Lines below that include "link" are the answer; copy each one.

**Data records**
- Opening Delimiter -

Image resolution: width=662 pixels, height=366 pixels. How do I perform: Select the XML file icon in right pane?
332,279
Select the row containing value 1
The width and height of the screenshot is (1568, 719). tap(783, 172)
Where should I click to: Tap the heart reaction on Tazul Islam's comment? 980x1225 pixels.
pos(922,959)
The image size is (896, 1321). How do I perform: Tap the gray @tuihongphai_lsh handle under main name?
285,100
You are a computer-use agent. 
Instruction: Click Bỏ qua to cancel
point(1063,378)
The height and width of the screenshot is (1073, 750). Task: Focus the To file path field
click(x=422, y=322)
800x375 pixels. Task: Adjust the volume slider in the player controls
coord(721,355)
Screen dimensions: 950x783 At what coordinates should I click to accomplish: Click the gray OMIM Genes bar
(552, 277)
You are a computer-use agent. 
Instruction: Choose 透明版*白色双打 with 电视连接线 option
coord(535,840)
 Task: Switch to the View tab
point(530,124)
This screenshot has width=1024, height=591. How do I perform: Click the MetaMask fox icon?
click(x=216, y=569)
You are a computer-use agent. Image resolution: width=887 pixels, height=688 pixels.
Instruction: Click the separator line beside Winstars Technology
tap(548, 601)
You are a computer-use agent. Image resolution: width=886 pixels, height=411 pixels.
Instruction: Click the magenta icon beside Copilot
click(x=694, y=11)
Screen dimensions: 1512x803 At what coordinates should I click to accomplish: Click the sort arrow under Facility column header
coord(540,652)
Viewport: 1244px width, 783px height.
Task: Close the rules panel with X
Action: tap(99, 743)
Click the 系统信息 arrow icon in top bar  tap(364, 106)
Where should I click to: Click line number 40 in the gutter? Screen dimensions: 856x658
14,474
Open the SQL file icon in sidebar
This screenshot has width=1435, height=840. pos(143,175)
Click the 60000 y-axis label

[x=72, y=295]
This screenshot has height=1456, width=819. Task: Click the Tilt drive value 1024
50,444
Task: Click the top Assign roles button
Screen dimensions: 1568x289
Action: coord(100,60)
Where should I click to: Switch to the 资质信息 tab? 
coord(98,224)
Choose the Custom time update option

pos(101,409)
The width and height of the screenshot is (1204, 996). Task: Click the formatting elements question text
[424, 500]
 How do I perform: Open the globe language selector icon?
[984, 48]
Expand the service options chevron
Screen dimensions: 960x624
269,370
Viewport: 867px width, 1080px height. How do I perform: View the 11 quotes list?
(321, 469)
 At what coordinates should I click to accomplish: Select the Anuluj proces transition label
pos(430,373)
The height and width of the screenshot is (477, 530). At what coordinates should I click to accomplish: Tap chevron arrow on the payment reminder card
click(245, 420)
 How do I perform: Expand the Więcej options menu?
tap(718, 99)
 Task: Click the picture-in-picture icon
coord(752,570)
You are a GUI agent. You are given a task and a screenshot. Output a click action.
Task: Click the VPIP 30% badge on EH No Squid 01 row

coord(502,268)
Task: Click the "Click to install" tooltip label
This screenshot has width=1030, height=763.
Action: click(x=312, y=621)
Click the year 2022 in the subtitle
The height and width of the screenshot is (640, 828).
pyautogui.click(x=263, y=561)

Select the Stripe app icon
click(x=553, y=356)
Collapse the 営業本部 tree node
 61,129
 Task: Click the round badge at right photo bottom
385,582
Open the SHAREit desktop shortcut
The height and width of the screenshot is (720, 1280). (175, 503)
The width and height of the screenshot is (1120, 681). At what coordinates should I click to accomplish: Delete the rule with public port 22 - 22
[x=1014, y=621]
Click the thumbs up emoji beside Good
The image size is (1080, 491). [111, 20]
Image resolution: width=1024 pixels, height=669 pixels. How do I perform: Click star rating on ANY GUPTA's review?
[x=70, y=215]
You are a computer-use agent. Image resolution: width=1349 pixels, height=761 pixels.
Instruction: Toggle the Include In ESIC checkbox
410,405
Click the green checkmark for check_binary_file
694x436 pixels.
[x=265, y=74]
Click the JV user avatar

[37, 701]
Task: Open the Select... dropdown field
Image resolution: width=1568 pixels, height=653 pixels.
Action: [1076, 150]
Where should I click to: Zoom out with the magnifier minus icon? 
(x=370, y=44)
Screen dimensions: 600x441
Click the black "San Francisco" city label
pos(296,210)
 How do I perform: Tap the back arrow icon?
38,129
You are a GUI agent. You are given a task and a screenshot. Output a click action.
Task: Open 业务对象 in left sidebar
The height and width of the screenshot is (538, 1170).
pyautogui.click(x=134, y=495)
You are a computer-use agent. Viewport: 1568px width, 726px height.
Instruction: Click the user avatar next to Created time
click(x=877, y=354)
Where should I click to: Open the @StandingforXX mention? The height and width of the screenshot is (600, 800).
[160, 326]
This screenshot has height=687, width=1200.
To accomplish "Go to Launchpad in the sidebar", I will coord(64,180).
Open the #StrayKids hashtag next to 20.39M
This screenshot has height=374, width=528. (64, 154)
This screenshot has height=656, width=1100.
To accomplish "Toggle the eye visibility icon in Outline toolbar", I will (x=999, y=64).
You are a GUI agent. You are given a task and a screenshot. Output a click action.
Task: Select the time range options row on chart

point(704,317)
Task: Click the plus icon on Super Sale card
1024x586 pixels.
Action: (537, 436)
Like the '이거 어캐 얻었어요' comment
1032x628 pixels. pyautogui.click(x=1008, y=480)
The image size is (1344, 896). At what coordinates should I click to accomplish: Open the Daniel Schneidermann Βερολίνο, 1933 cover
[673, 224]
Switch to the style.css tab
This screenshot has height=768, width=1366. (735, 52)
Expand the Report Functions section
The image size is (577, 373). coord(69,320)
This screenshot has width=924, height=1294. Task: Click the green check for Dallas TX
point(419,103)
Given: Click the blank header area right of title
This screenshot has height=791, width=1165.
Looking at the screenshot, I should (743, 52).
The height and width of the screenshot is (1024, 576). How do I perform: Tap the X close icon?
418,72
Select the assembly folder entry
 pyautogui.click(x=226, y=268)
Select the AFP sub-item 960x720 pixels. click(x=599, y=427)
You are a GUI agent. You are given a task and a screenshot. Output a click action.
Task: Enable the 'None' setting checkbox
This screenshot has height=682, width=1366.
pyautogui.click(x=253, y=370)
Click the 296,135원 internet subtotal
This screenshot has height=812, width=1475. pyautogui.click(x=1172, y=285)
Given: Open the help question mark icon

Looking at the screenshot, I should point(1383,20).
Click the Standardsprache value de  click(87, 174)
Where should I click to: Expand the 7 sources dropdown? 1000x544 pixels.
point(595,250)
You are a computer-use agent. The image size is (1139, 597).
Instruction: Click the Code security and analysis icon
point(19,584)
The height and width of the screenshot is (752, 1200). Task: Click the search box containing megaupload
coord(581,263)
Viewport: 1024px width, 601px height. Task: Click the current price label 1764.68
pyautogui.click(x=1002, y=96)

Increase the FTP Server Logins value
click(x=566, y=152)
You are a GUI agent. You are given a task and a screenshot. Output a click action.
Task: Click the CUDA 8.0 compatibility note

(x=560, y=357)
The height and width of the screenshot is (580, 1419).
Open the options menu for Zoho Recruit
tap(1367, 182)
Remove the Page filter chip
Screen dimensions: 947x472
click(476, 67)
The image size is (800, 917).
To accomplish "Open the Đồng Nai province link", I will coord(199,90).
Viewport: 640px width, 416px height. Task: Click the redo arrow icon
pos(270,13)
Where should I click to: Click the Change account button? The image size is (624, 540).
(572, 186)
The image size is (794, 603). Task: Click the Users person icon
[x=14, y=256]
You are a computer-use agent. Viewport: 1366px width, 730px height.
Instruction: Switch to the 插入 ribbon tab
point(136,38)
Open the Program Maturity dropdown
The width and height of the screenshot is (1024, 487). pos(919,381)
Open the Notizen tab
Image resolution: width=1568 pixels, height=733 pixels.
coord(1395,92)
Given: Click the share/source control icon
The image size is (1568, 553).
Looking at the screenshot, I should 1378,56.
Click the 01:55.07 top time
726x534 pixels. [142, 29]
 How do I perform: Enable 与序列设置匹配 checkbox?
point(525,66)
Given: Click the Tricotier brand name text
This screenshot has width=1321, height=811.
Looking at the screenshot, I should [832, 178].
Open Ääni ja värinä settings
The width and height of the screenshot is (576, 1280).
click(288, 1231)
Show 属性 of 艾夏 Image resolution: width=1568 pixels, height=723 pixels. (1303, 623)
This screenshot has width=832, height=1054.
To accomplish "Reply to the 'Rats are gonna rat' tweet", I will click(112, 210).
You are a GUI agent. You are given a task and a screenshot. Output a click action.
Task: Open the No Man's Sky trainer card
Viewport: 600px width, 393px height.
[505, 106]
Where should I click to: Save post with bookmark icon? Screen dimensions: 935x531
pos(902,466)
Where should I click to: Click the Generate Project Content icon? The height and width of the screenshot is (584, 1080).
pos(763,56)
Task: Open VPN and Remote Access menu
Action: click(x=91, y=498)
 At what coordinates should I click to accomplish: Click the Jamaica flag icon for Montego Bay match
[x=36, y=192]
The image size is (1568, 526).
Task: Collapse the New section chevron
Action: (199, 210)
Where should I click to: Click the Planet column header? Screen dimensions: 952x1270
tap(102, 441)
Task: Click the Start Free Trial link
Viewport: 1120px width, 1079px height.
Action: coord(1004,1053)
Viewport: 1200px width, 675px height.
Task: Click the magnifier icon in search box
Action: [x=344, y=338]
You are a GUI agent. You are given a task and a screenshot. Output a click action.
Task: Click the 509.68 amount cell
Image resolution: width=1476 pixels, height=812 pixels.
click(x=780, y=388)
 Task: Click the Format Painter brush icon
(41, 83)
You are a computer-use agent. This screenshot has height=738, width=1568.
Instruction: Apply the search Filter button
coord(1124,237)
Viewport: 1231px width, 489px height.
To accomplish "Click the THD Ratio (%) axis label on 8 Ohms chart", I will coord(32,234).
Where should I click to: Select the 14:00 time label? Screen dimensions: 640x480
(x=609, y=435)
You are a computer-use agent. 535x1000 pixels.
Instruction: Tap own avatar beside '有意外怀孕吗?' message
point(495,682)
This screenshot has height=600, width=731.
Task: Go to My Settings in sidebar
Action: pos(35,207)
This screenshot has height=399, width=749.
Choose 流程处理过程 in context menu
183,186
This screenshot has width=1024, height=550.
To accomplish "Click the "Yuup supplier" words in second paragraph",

- Closing Delimiter -

**OUTPUT FOR THIS EXERCISE**
To accomplish "Open the Đồng Nai province link", I will coord(199,90).
Task: Click the Start Free Trial link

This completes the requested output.